There's no substitute for face-to-face teaching. Photo: Allwright's Driving School
There's no substitute for face-to-face teaching. Photo: Allwright's Driving School

It’s about time.

Two progressive state pols want to require would-be drivers to do what they — believe it or not — do not currently have to do before getting their license: practice driving with a professional driving instructor.

Senate bill 8667, introduced by state Sen. Andrew Gounardes (D-Bay Ridge) and paralleled in the Assembly by Bobby Carroll (D-Park Slope), would, for the first time require drivers to complete six hours of practice “under the supervision of a driving school instructor” before they could take the road test and receive their license.

“Look, it’s reasonable to require folks to take some kind of directed training with a professional,” Carroll told Streetsblog. “The bottom line is that it will mean we have better drivers on the road.”

Currently, New York State has notoriously lenient rules for getting a driver’s license, consisting of just four steps:

  • Take an easy written test to get a learner’s permit.
  • Drive for 50 hours (15 after sunset) with any adult who has a driver’s license. The adult need not have any specialized training (and there is no real verification process to confirm that the newbie driver has indeed practiced for 50 hours).
  • Take the five-hour course (which, as of last year, could for the first time be taken online).
  • Pass the road test.

In a statement, Gournades blasted the lenient rules.

“For some drivers, the first time they take the wheel [as a licensed driver] they are in sole control of their car,” he said, adding that the current rules contribute to road violence. He cited a 2017 study that revealed that the biggest predictor of crashes was a lack of experience as a driver; the more time behind the wheel, the less likely a crash.

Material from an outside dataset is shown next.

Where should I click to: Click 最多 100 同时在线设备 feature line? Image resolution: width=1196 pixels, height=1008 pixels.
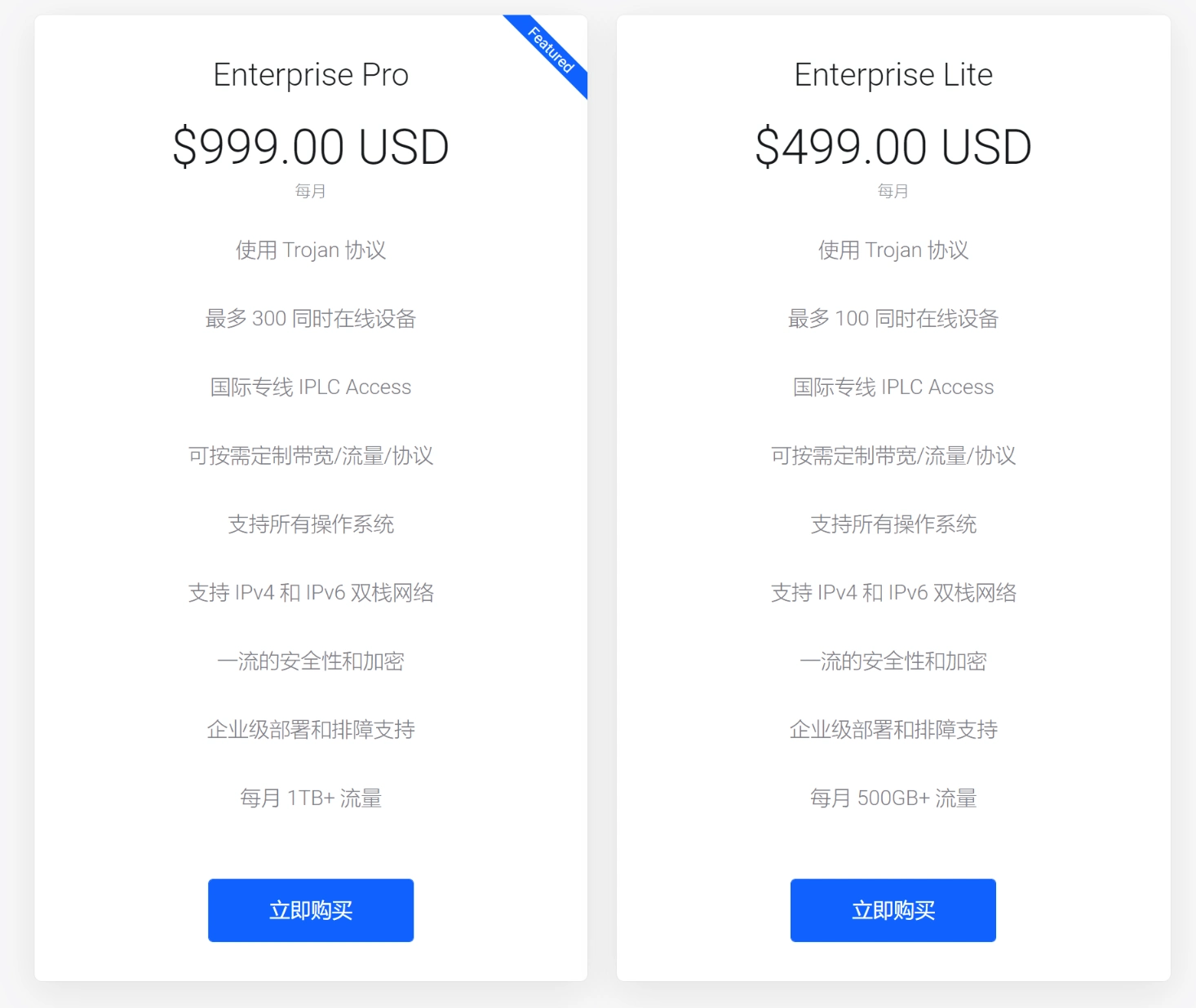coord(893,318)
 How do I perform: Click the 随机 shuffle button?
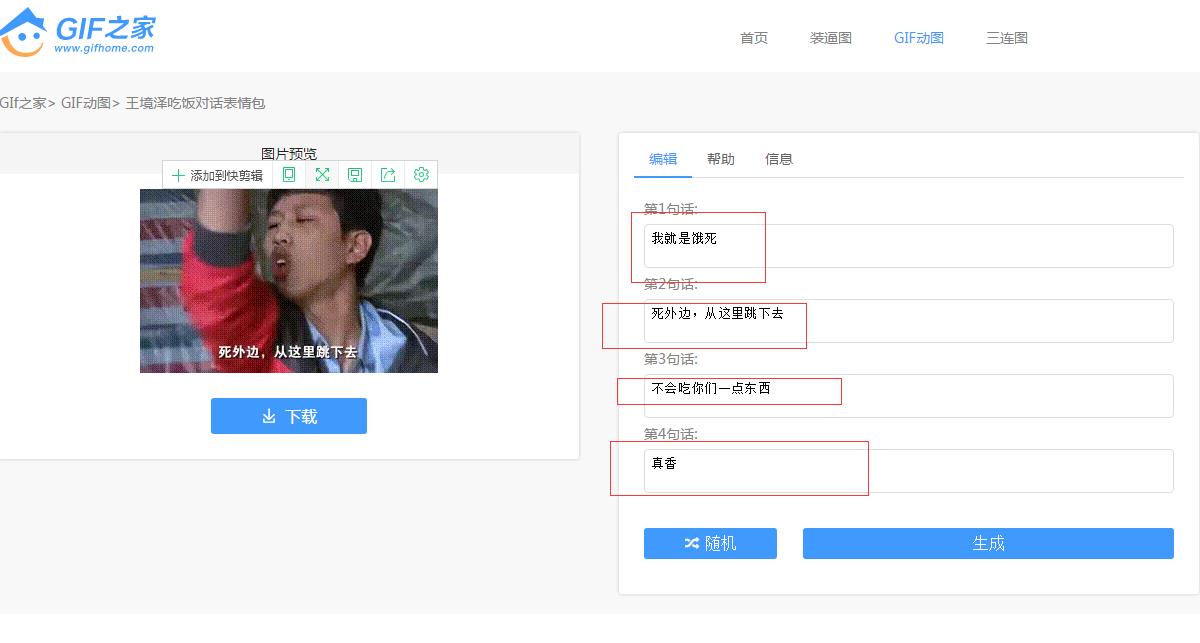click(710, 543)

This has been a particularly violent year on New York City streets, with the most people killed up to this point of any year since 2013. Already between Jan. 1 and March 28, 58 people have been killed, up from 40 over the same period last year, which ended up being the bloodiest year since Vision Zero began.

Chart: DOT
Chart: DOT

“Why is it legal for a driver to receive their license without ever having taken drivers’ ed courses, or gained supervised experience behind the wheel?” Gounardes asked in a statement. “Requiring all new drivers to have on-road and drivers’ ed experience is a clear way to ensure all New Yorkers sharing the road are safer, especially when we are losing record numbers of our community members to traffic violence every single week.”

Driver education class operators will no doubt approve of the job security.

“By mandating that all new drivers undertake professional drivers’ education courses, this bill will … go a long way towards keeping all New Yorkers safer on our roads,” Stephen Walling, the president of the New York State Association of Professional Driving Schools, said in the Gounardes statement.

Update: After initial publication of this story, city Department of Transportation spokesman Tomas Garita said: “Drivers’ education is crucial to keeping pedestrians, cyclists, and other motorists safe on our roads. We are currently in the process of reviewing Senator Gounardes and Assemblymember Carroll’s proposed legislation.”

We also asked the state Department of Motor Vehicles to comment and will update this story if they do.